51st State? St. Louis lawmaker proposes secession from Missouri

3 Mar, 2016 01:27

The specter of secession is stalking St. Louis. One local lawmaker has proposed a pair of bills that would see the city separated from Missouri. If successful, it would be the first partition of a US state since the 1861 creation of West Virginia.

The bills are the brainchild of Representative Mike Colona, a Democrat in the state House, who wanted to draw attention to the frustration of urban legislators with their rural colleagues when it comes to the expansion of Medicaid, treatment of LGBT citizens, and gun laws, according to the Riverfront Times.

To that end, he has put forward House Resolution 2656, calling for a ballot initiative for an amendment allowing the secession of the city of St. Louis from the state of Missouri, to be decided on in November 2016. The companion bill, House Concurrent Resolution 107, urges the US Congress to consent to the partition, and the President to sign that consent into law.

“It’s not a Republican and Democrat issue. It’s social conservatives against more urban thought,” Colona said. “I just don’t think we’re doing folks in the metro areas the courtesy they deserve. We’ve been stuck in a rut for too long.”

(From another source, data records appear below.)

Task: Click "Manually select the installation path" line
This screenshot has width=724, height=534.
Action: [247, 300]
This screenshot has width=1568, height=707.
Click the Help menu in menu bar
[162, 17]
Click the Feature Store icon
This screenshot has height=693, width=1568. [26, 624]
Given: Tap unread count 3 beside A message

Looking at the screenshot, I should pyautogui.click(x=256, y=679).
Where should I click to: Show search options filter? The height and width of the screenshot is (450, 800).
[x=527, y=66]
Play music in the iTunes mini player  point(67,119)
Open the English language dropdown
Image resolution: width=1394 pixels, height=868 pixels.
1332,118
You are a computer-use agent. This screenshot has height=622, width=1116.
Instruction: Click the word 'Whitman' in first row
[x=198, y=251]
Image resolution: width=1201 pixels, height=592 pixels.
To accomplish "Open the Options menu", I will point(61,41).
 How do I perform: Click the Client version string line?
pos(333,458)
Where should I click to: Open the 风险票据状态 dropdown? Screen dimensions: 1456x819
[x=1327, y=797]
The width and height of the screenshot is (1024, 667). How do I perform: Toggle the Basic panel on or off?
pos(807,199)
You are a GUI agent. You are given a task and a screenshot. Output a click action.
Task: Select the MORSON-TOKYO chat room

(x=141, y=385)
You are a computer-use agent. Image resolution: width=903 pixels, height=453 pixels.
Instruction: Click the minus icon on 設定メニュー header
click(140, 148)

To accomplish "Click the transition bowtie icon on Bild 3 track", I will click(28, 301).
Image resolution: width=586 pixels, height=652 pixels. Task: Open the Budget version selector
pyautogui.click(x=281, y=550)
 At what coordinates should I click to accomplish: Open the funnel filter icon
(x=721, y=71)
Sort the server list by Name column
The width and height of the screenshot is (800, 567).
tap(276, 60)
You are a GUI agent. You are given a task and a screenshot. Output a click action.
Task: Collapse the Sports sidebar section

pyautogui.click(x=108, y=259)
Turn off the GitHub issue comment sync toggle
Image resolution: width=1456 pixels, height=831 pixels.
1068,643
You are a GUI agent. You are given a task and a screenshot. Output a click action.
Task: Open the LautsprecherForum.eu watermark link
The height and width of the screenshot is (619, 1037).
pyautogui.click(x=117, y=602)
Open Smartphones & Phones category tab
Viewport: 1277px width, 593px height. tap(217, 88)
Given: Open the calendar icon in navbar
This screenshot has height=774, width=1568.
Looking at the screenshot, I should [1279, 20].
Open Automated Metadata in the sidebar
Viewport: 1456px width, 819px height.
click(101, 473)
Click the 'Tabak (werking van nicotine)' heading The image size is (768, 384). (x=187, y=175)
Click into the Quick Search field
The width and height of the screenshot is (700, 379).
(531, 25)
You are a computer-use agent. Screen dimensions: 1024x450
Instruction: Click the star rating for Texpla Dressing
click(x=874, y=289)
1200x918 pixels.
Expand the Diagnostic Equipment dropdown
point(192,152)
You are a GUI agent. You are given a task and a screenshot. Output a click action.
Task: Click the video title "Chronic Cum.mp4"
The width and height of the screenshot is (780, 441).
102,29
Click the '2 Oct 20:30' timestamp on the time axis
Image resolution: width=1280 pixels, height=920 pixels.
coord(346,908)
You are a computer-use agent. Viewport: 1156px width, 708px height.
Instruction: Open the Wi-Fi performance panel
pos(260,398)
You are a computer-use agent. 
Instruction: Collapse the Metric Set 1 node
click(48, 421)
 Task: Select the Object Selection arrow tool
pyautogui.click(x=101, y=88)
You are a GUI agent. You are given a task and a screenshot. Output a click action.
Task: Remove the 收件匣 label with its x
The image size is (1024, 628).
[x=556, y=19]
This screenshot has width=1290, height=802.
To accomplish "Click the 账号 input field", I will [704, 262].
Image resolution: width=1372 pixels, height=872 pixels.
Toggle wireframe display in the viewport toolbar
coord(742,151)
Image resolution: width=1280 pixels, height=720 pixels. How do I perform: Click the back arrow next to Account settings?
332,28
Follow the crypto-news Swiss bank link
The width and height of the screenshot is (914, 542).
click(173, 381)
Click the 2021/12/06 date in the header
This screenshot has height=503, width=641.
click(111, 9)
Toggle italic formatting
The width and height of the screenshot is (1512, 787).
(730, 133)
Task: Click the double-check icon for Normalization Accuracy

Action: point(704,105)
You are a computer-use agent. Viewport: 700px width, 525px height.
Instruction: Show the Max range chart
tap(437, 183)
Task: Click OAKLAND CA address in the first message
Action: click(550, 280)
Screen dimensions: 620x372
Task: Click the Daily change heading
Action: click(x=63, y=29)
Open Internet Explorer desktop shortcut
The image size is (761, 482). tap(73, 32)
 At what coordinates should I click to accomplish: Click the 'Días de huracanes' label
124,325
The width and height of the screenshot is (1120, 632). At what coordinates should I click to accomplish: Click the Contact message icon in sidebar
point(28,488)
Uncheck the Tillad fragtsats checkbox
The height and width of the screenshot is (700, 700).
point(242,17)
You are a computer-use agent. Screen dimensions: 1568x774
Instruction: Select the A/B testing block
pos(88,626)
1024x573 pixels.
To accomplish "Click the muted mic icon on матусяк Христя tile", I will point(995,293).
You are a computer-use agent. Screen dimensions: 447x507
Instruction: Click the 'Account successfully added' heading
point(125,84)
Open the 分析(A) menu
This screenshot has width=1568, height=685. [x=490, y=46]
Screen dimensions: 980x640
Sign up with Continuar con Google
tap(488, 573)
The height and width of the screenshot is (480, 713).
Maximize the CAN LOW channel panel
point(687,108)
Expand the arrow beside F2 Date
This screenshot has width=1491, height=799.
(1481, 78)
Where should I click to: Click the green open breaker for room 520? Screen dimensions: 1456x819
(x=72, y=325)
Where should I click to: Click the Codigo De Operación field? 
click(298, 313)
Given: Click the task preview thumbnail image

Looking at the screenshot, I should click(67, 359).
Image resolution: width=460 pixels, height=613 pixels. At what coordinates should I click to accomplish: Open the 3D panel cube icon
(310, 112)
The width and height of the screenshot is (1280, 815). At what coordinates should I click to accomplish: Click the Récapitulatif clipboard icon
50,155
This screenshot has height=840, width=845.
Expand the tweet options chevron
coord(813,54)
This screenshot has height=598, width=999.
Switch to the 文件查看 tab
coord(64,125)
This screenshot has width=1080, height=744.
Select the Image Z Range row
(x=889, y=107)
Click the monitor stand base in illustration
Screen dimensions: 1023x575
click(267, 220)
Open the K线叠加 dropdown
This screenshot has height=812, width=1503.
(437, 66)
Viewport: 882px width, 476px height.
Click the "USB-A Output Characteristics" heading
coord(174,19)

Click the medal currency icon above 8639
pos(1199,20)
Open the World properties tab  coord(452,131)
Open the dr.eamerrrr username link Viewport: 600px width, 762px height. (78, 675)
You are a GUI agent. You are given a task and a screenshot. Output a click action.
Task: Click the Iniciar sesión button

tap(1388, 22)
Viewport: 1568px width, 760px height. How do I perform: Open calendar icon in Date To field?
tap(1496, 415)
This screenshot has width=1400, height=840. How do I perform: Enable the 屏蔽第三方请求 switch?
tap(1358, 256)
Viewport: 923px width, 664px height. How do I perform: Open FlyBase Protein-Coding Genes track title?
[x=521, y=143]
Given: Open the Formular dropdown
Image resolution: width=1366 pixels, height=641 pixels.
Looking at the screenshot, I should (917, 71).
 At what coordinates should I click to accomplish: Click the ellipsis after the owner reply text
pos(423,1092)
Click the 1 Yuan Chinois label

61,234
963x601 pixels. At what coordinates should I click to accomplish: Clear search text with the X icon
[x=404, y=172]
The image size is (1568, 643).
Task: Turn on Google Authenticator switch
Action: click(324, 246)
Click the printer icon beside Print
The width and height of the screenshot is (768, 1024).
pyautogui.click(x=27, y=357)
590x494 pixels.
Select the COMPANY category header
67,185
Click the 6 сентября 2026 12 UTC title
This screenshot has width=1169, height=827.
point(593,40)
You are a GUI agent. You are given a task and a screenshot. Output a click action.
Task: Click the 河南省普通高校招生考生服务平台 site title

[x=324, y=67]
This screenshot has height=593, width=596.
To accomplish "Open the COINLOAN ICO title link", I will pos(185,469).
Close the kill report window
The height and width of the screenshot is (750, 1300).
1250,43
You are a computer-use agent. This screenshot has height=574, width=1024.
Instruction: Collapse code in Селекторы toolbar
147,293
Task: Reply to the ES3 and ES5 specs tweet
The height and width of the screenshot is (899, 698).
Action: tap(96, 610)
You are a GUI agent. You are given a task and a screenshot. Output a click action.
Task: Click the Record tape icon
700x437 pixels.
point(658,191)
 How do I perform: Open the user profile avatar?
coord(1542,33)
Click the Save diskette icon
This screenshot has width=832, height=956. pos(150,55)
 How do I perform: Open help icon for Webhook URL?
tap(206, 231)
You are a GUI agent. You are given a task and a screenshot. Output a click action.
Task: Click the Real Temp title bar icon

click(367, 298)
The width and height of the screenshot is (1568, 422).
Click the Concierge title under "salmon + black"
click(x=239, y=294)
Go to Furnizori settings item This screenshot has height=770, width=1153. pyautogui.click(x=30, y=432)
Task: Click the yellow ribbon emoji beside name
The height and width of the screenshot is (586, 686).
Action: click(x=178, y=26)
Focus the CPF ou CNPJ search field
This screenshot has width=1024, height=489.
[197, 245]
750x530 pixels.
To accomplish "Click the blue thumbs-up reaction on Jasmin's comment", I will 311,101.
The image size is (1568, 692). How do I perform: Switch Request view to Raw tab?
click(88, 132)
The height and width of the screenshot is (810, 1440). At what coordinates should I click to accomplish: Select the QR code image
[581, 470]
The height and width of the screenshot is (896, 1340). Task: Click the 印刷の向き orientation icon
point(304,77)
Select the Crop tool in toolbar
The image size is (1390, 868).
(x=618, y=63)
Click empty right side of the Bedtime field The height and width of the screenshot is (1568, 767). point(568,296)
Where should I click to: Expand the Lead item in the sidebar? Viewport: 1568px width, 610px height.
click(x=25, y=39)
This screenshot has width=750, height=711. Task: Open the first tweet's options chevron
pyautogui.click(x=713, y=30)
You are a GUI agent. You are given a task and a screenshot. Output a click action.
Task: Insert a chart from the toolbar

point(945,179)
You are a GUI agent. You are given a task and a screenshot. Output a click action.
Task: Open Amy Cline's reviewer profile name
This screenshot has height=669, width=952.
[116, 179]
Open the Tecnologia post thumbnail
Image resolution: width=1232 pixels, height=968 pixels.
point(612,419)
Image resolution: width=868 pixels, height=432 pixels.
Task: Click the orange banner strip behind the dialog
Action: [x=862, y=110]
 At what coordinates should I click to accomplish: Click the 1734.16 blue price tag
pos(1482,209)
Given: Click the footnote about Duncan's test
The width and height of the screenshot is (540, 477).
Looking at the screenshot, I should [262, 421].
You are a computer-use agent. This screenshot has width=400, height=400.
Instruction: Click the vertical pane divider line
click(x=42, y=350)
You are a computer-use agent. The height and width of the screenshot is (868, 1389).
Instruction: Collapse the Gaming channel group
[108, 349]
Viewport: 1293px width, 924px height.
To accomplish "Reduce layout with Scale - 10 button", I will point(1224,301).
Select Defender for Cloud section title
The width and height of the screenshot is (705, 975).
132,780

Colona represents District 080 in the Missouri House of Representatives. It is a southwestern section of St. Louis, encompassing the neighborhoods of Tower Grove South, Shaw, The Hill and part of Northampton. The separatist initiative is unlikely to pass, but Colona has said he regards it as a way of raising awareness about his colleagues’ frustrations.

If it does pass, however, it would be the first time a US state has been split since 1863, when West Virginia was admitted to the union as a new state, having seceded from Virginia and the separatist Confederacy. That was the last successful secession in the US as well.

Though secession has been seen as a Southern sentiment ever since the Civil War, two notable Northwestern states have been created through separation from others: Maine seceded from Massachusetts in 1820, while Vermont separated from New Hampshire in 1777 and existed as an independent country until it was admitted to the US as the fourteenth state in 1791.